Last Updated: 7 Jan, 2021

# Unique Paths

Moderate

## Problem statement

#### To traverse in the matrix, you can either move Right or Down at each step. For example in a given point MATRIX[i] [j], you can move to either MATRIX[i + 1][j] or MATRIX[i][j + 1].

##### Input Format:
``````The first line of input contains an integer 'T' representing the number of the test case.

The first and the only line of each test case contains two space-separated integers ‘M’ and ‘N’, denoting the number of rows and number of columns of the matrix respectively.
``````
##### Output Format:
``````For every test case, return a single integer, which is the total number of unique paths for traveling from top-left to bottom-right cells of the matrix.

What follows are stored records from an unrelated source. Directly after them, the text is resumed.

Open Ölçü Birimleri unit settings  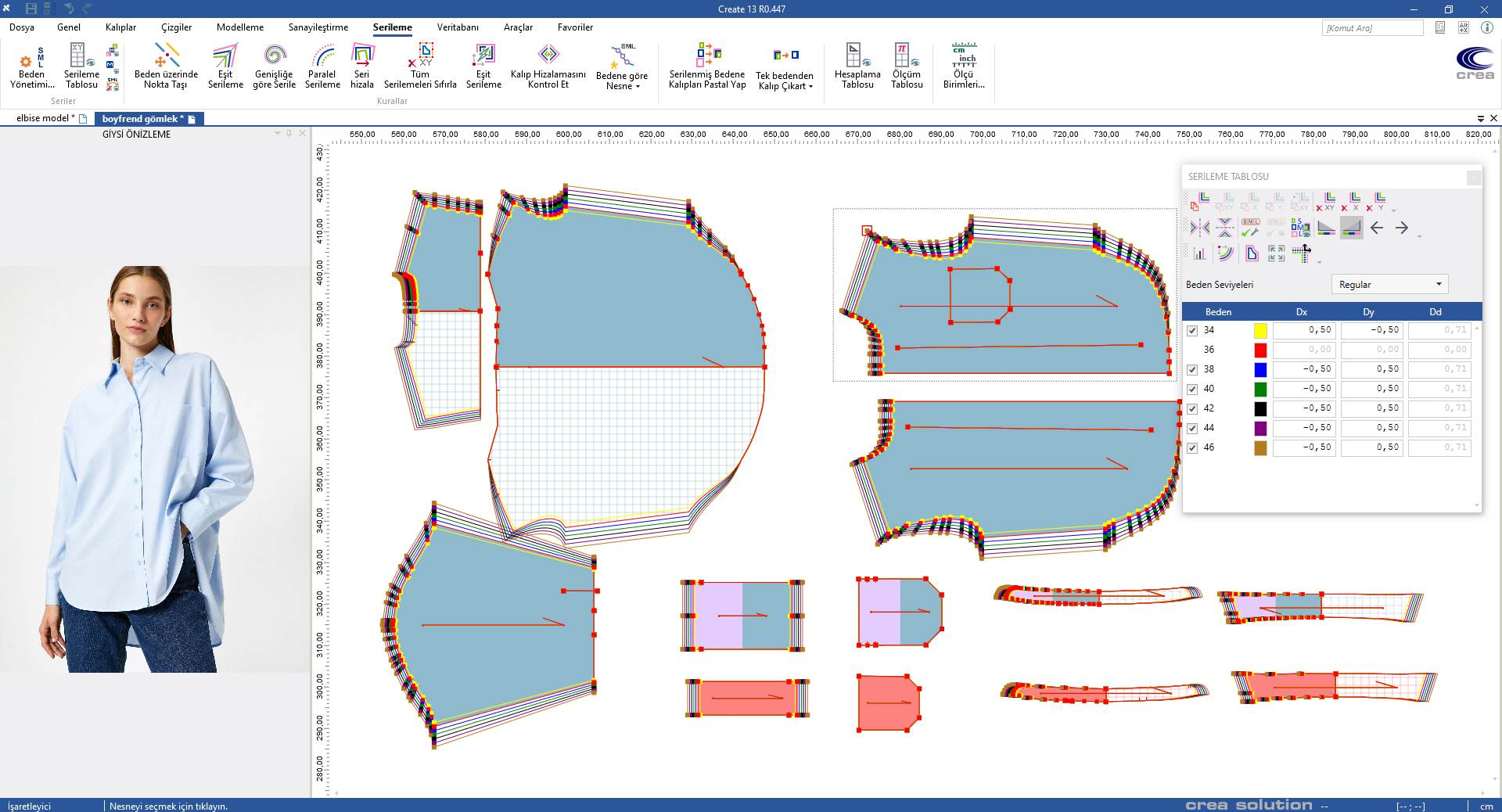tap(964, 66)
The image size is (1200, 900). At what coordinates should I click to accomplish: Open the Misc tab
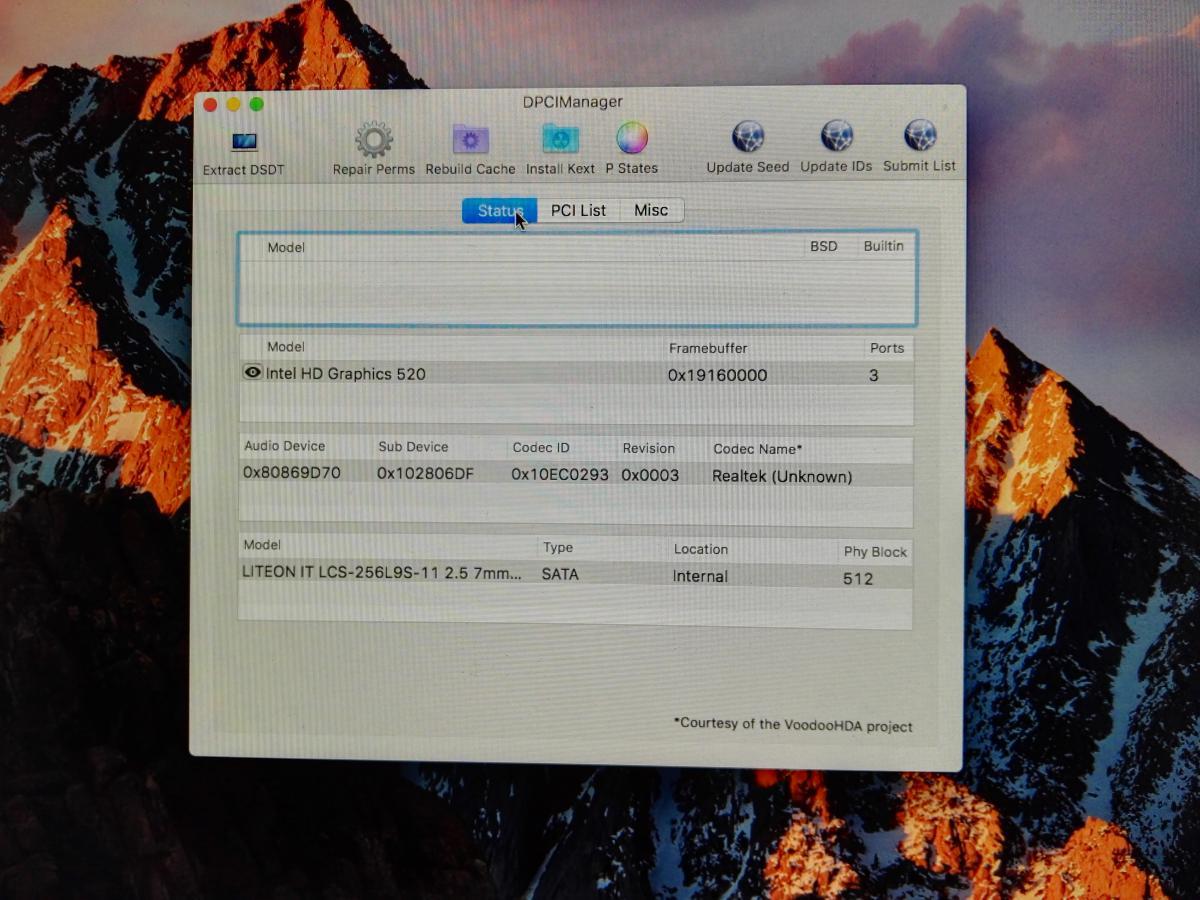(x=651, y=210)
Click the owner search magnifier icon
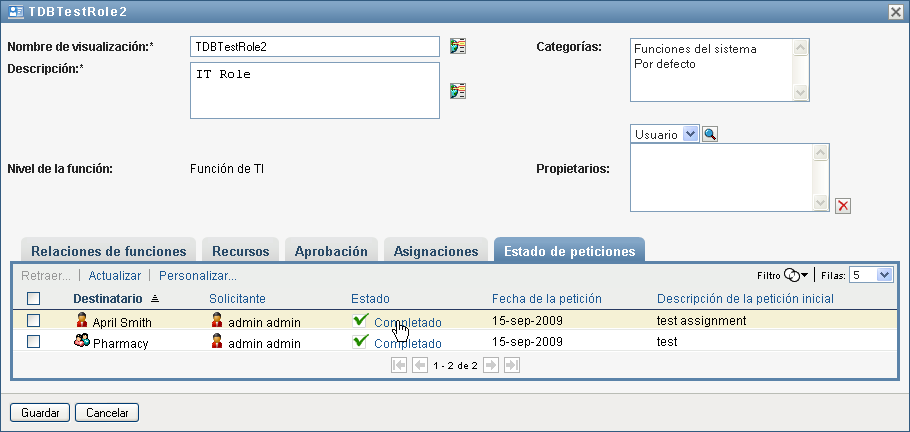Screen dimensions: 910x432 (x=710, y=134)
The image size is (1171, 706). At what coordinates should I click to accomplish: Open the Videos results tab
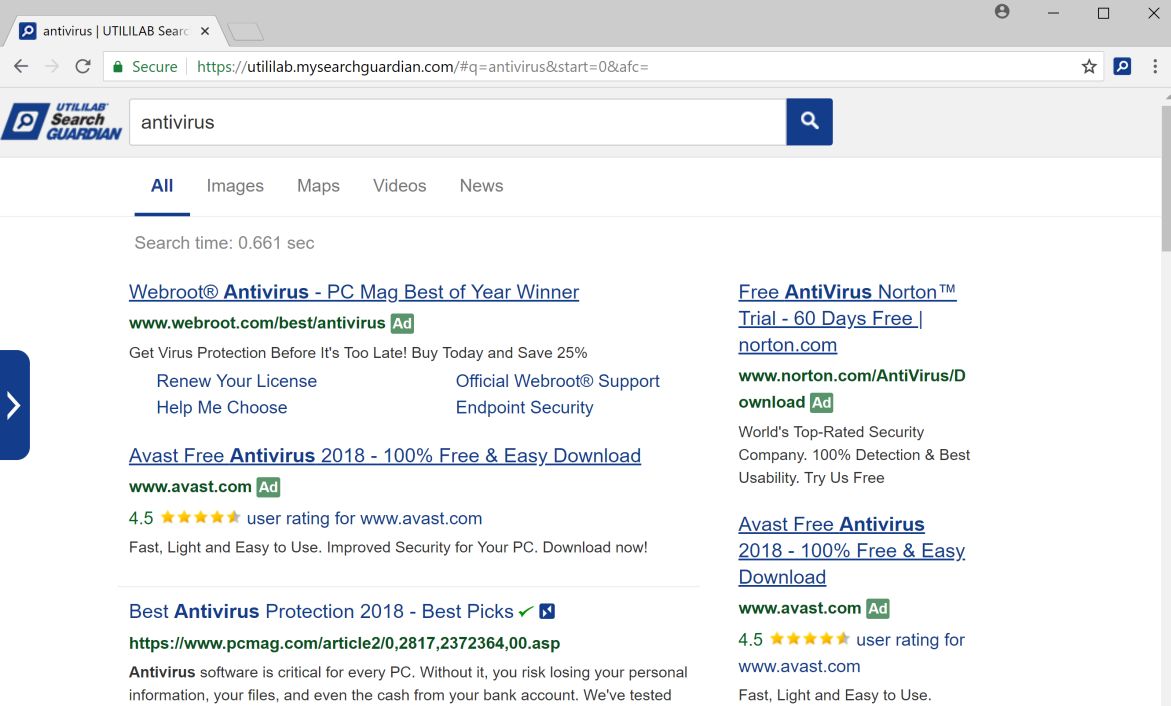point(399,186)
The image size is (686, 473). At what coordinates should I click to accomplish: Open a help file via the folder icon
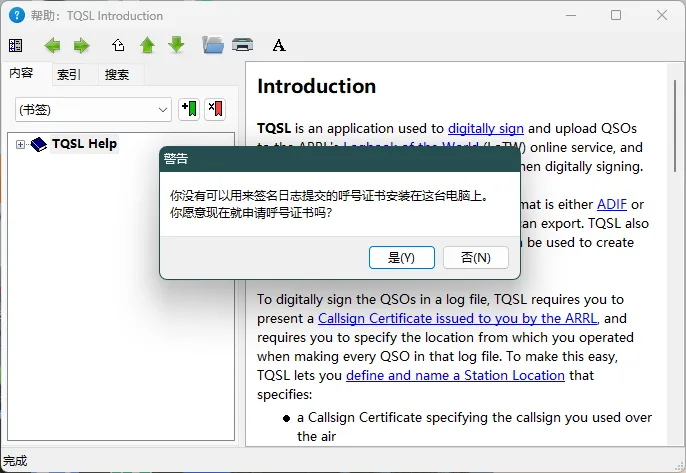(x=212, y=45)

The output of each test case is printed in a separate line.
``````
##### Note:
``````You don’t have to print anything, it has already been taken care of. Just implement the given function.
``````
##### Constraints:
``````1 ≤ T ≤ 100
1 ≤ M ≤ 15
1 ≤ N ≤ 15

Where ‘M’ is the number of rows and ‘N’ is the number of columns in the matrix.

Time limit: 1 sec
``````

## Approaches

### 01 Approach

We can easily count the total number of paths by making a recursive algorithm.

The steps are as follows:

1. We are given a function UNIQUEPATHS(), which takes two integers ‘M’ and ‘N’ as parameters and returns a single integer. This will be the definition of our recursive function too.
2. As our base condition, we will check if our number of rows (‘M’) or a number of columns (‘N’) is equal to 1. If either one of them is equal to 1, this will mean that it is a 1-D array, and only a single path will be available. Hence we will return 1.
3. If our base condition is not satisfied, we will proceed by calling our recursive function, UNIQUEPATHS() by providing it with the left and upper submatrix. Hence we will return UNIQUEPATHS('M', ‘N’ - 1) + UNIQUEPATHS('M' - 1, ‘N’).
4. After all the recursive calls, the function UNIQUEPATHS() will return the final answer.